The UK’s National Health Service (NHS) has issued a warning that hackers are actively targeting Log4J vulnerabilities and is recommending that organisations within the health service apply the necessary updates in order to protect themselves. 

An advisory by NHS Digital says that an ‘unknown threat group’ is attempting to exploit a Log4j vulnerability (CVE-2021-44228) in VMware Horizon servers to establish web shells which could be use to distribute malware, ransomware, steal sensitive information and other malicious attacks. 

It’s unclear if the warning has been issued because attacks targeting NHS systems have been detected, or if the advisory has been released as a general precaution because of the ongoing problem of the critical security vulnerability in Java logging library Apache Log4j which was disclosed in December

“We are aware of an exploit and are actively monitoring the situation. We will support our partners with the system response to this critical vulnerability and will continue to provide guidance to NHS organisations,” an NHS spokesperson told ZDNet. 

The attacks being warned against exploit the Log4Shell vulnerability in the Apache Tomcat service embedded within VMware Horizon. Once the weaknesses have been identified, the attack uses the Lightweight Directory Access Protocol (LDAP) to execute a malicious Java file that injects a web shell into the VM Blast Secure Gateway service 

If successfully exploited, attackers can establish persistence on the affected networks and use this to carry out a number of malicious activities. 

NHS Digital recommends that organisations known to be running Horizon servers take the appropriate action and apply the necessary patches in order to ensure networks can resist attempted attacks. 

“Affected organisations should review the VMware Horizon section of the VMware security advisory VMSA-2021-0028 and apply the relevant updates or mitigations immediately,” said the alert

Log4j is used in many forms of enterprise and open-source software, including cloud platforms, web applications and email services, meaning that there’s a wide range of software in organisations around the world which could be at risk from attempts to exploit the vulnerability. 

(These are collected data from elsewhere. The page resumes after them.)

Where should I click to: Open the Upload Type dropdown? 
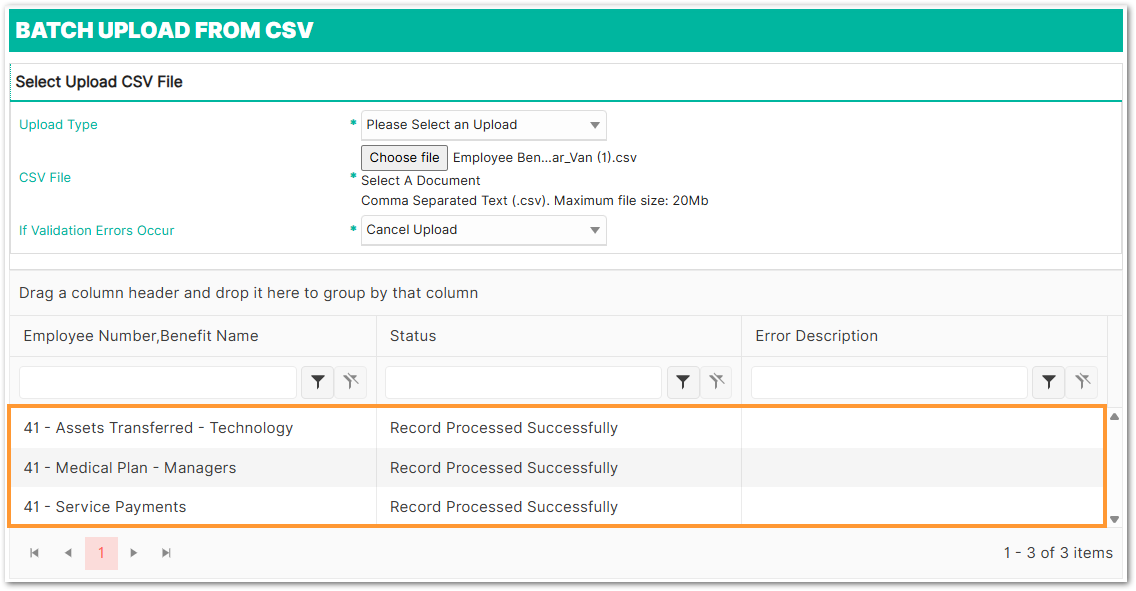tap(484, 125)
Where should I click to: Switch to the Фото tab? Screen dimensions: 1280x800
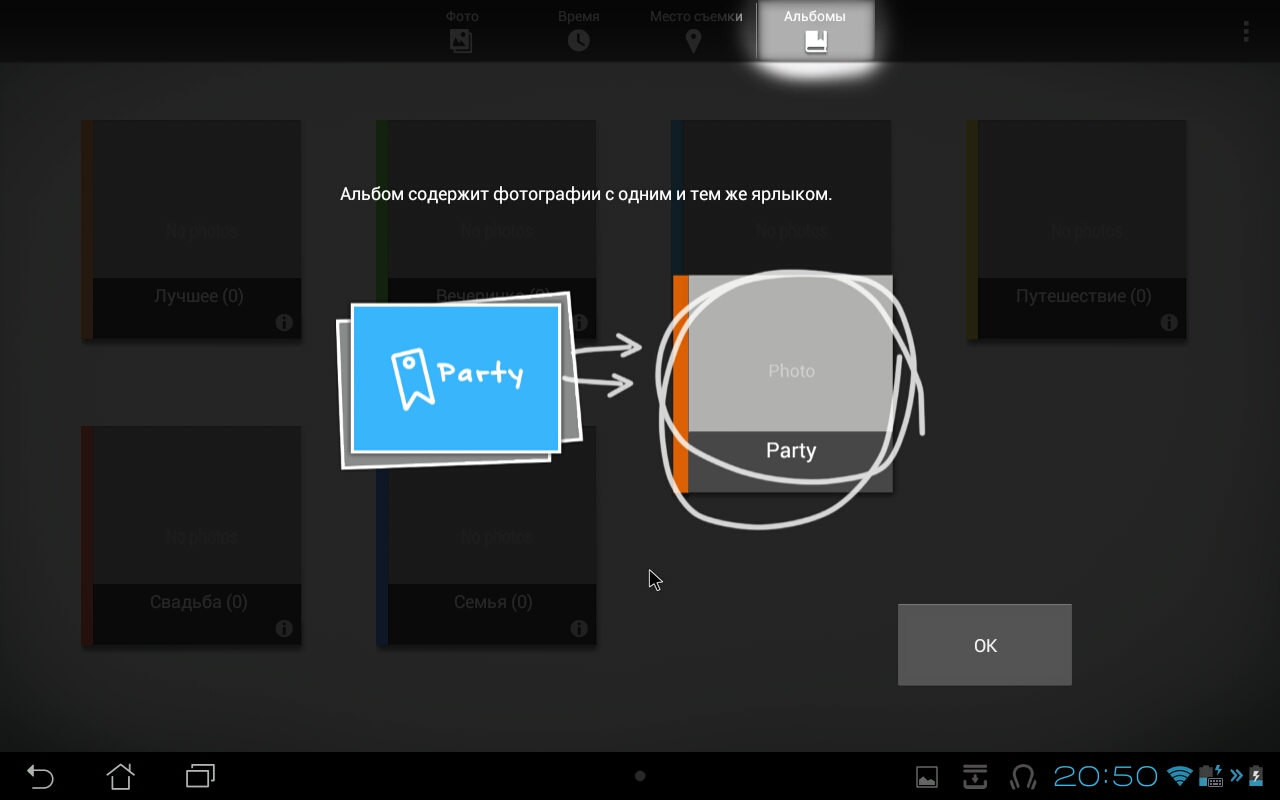(x=461, y=29)
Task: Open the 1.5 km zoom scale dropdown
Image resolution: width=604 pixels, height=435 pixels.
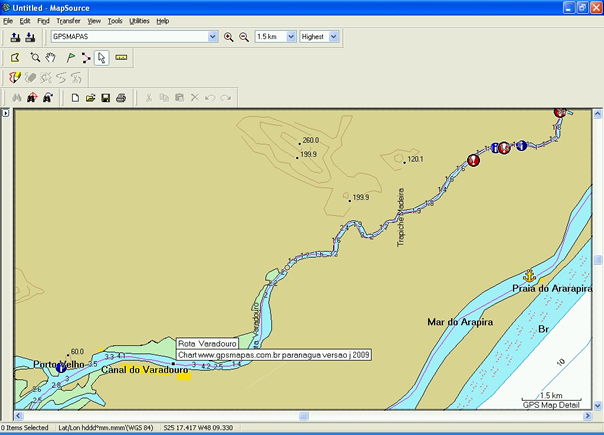Action: (x=290, y=37)
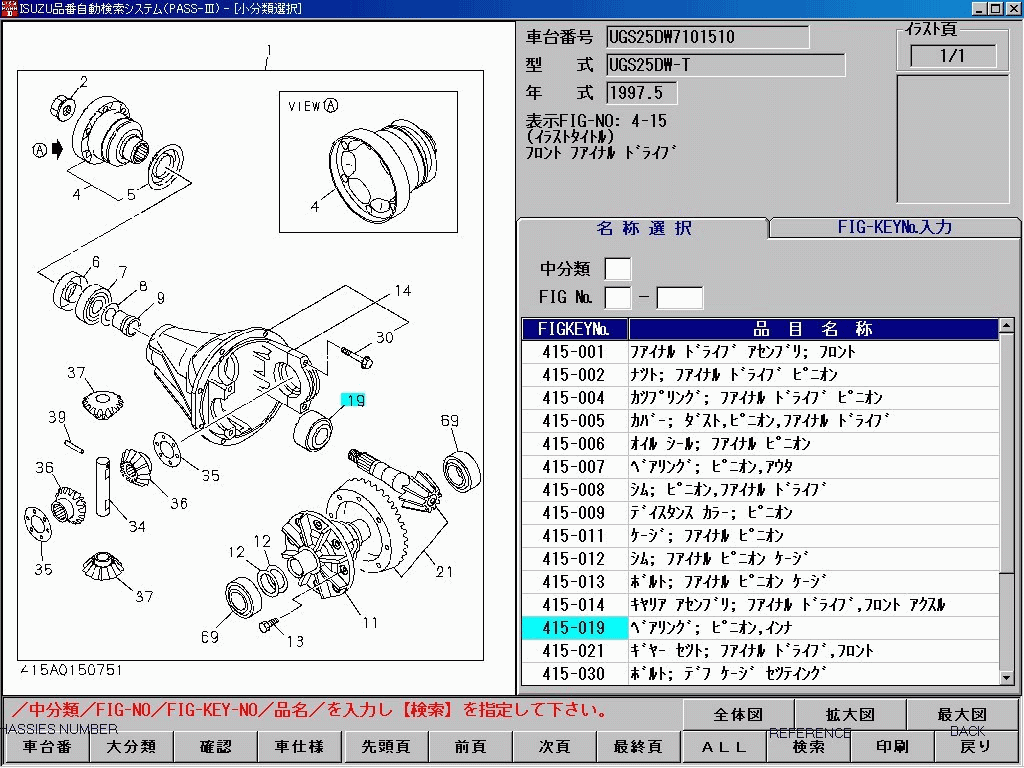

Cyber criminals were quick to scan for vulnerable systems after the vulnerability was disclosed and a variety of cyber criminals and many took the opportunity to launch attacks including malware and ransomware campaigns. Attackers are still actively exploiting the vulnerability, Microsoft has warned

It’s feared that the widespread use of Log4j in open-source software – to the extent that there’s the potential that organisations may not know it’s even part of the ecosystem – could result in the vulnerability being a problem for years to come

The UK’s National Cyber Security Centre (NCSC) is among those which have issued advice to organisations on how to manage Log4j vulnerabilities in the long run.